Taxi to the Dark Side (2007)
Director: Alex Gibney
Movie review
From Time Out Chicago
The most surprising thing about Taxi to the Dark Side may be that there’s nothing surprising in it: Seven years of executive secrecy and power abuses will alter expectations. In any case, this new film from Gibney (Enron: The Smartest Guys in the Room) takes a multifaceted approach toward dissecting the rationale for torture, starting with a case in which a taxi driver was killed at an American base in Afghanistan and following it to the core of the Bush administration’s political philosophy.

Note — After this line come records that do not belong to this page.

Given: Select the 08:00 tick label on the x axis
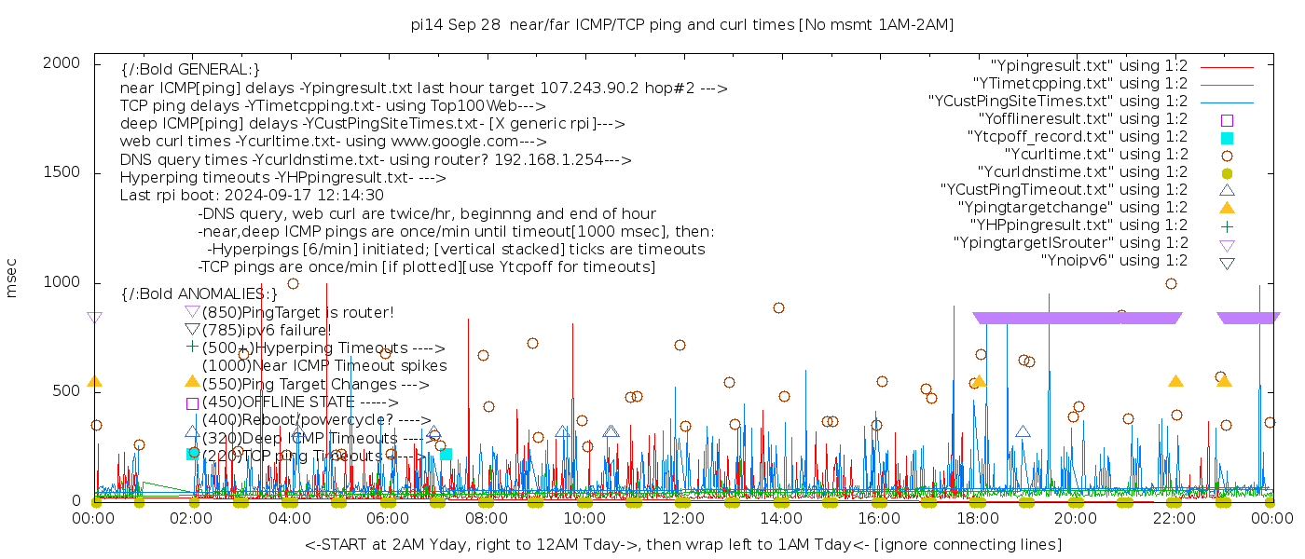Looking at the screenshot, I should (x=487, y=518).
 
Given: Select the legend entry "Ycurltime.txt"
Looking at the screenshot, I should (x=1095, y=155).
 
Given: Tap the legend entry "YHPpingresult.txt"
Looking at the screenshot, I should (x=1078, y=225).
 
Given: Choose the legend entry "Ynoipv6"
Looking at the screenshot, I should (x=1114, y=261).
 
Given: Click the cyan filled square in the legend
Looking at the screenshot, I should (x=1227, y=138).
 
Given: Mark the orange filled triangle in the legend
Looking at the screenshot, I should (x=1227, y=208).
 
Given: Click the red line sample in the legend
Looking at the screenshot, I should (x=1227, y=67).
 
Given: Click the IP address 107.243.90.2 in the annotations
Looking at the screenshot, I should (x=589, y=89).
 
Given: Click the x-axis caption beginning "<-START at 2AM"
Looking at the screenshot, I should (x=682, y=544).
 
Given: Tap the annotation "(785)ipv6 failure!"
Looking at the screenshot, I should (x=266, y=331).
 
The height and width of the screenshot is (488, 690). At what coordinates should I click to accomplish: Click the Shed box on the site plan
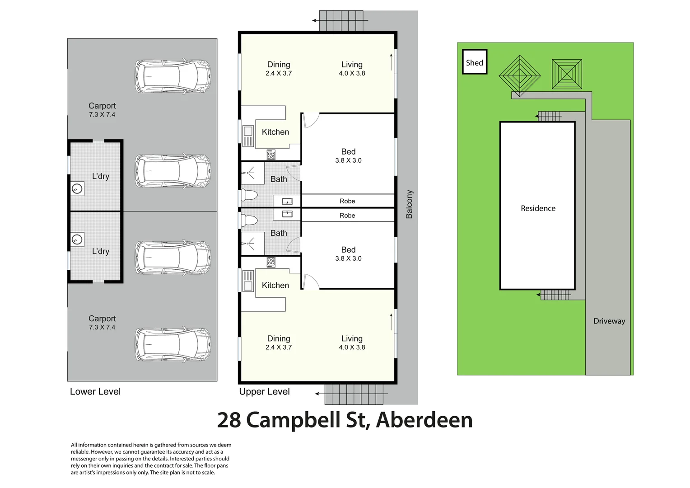(x=474, y=62)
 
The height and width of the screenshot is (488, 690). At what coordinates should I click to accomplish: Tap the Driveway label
(x=609, y=321)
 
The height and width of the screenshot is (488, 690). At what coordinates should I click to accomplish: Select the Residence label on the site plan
(x=538, y=208)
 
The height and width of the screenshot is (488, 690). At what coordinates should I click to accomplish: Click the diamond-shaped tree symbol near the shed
(x=519, y=75)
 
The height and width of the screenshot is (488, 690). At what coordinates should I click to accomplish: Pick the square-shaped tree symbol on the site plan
(x=567, y=74)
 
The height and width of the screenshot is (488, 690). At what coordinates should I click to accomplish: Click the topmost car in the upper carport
(x=172, y=76)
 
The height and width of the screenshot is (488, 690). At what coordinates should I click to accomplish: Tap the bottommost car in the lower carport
(x=172, y=344)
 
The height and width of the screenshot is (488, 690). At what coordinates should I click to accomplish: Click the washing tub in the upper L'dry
(x=77, y=188)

Interviewing soldiers, professors and civil servants, Gibney argues that loosened definitions of torture create a slippery slope, and that ambiguity reinforces itself. Careful wording by Bush’s legal team creates a situation in which torture equates only to “extreme acts”—a phrase that is never clearly defined. Soldiers aren’t given adequate instructions, and therefore have plausible deniability if a case ever comes to trial. Torture can be dismissed as “degradation,” but if that weren’t appalling enough, experts demonstrate that the line is increasingly thin. Guaranteed by the Supreme Court, habeas corpus at Guantánamo exists only for show. And of course, torture yields false information.
As one interviewed lawyer suggests, the system doesn’t extract intelligence; it merely perpetuates the illusion that the War on Terror has been successful. By the end of this damning and skillfully presented film, it’s difficult not to agree.